* **Exercise aim**: Please reproduce verbatim the lines of the listing from the line containing "Task: Click この PC の名前を変更 button" through the end of the listing, both ends included.

Records for locating described items:
┄┄┄┄┄┄┄┄┄┄┄┄┄┄┄┄┄┄┄┄
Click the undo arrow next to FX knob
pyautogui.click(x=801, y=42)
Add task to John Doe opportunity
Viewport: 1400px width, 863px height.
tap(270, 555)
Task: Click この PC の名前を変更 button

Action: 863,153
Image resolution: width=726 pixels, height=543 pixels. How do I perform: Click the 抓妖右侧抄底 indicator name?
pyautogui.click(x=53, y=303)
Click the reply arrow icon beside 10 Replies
┄┄┄┄┄┄┄┄┄┄┄┄┄┄┄┄┄┄┄┄
* **Output**:
Task: Click この PC の名前を変更 button

Action: 863,153
Image resolution: width=726 pixels, height=543 pixels. How do I perform: Click the 抓妖右侧抄底 indicator name?
pyautogui.click(x=53, y=303)
Click the reply arrow icon beside 10 Replies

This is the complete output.